Petition circulator gets probation after forging signatures for Senate candidate
Author: Peter Marcus - January 20, 2017 - Updated: January 20, 2017
A woman who pled guilty to forging signatures on petitions she circulated for failed Republican U.S. Senate candidate Jon Keyser was sentenced on Friday.
Maureen Marie Moss, 45, was sentenced to four years probation on each of the two counts and 250 hours of community service.
Moss was charged in June 2016 with forging multiple names and a signature on election petitions in Arapahoe, Jefferson and Denver counties.
Moss, who has an extensive previous criminal background, was hired by Black Diamond Outreach to collect signatures for Keyser to place his name on the June 2016 primary ballot.

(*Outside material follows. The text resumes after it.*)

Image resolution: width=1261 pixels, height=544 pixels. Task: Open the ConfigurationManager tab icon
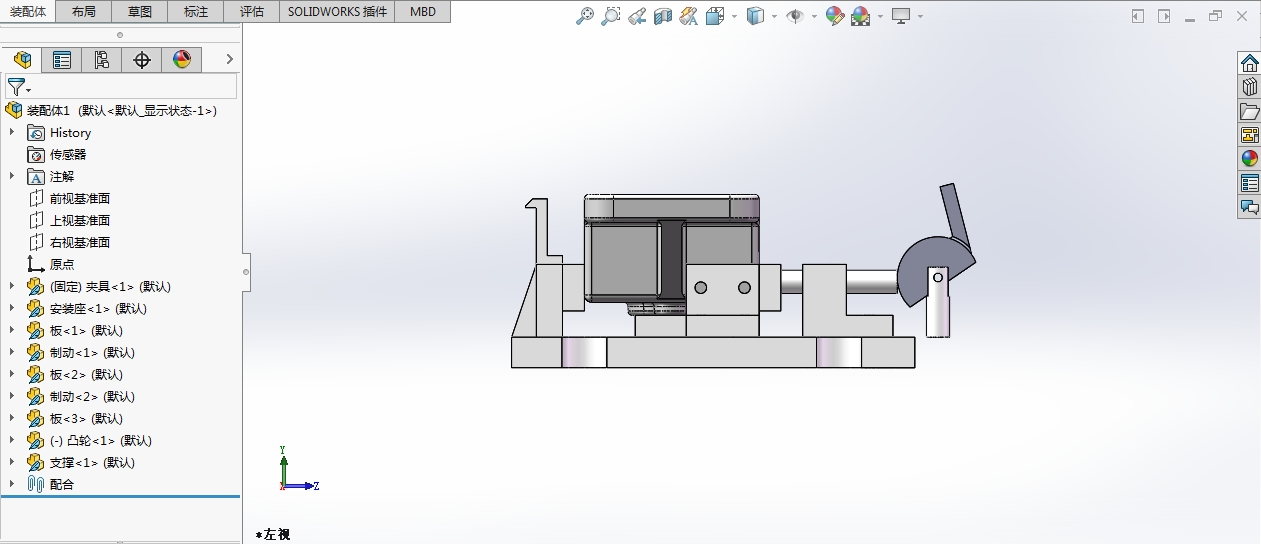[x=102, y=60]
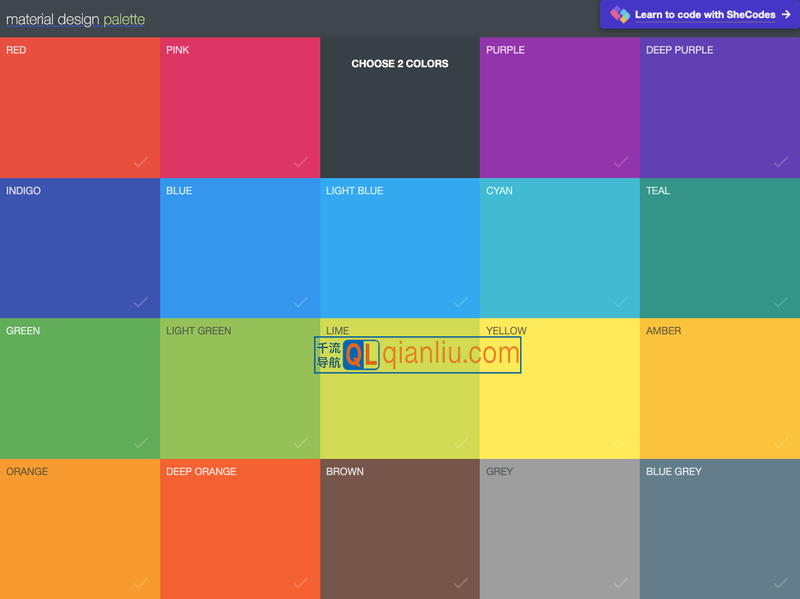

Prosecutors highlighted that Moss submitted numerous forged petition signatures to Black Diamond Outreach, which provided the petitions to the Keyser campaign. Those petitions were submitted to the Secretary of State’s Office.
A joint investigation occurred between Denver, Arapahoe and Jefferson counties.
Several forgery cases overshadowed the Colorado election season.
On Jan. 12, Angelo Felix Abad, 61, pled guilty in Denver District Court to one count of felony forgery in connection with collecting fraudulent signatures to place the successful minimum wage increase on last November’s ballot.
But the Kesyer signatures were perhaps the most high-profile. Several observers believe how Kesyer handled news of the forgery contributed to sinking his campaign.
Instead of resting immediately on plausible deniability, Kesyer had an uncomfortable testy exchange with a Denver television reporter, the video of which went viral. Keyser had a difficult time combating the negative attention from there on.
State lawmakers are likely to take a look at the fraud issue in the legislative session. The Secretary of State’s Office can verify names and addresses on a petition, but it does not have the authority to disqualify a potentially fraudulent signature. Lawmakers may try to change that.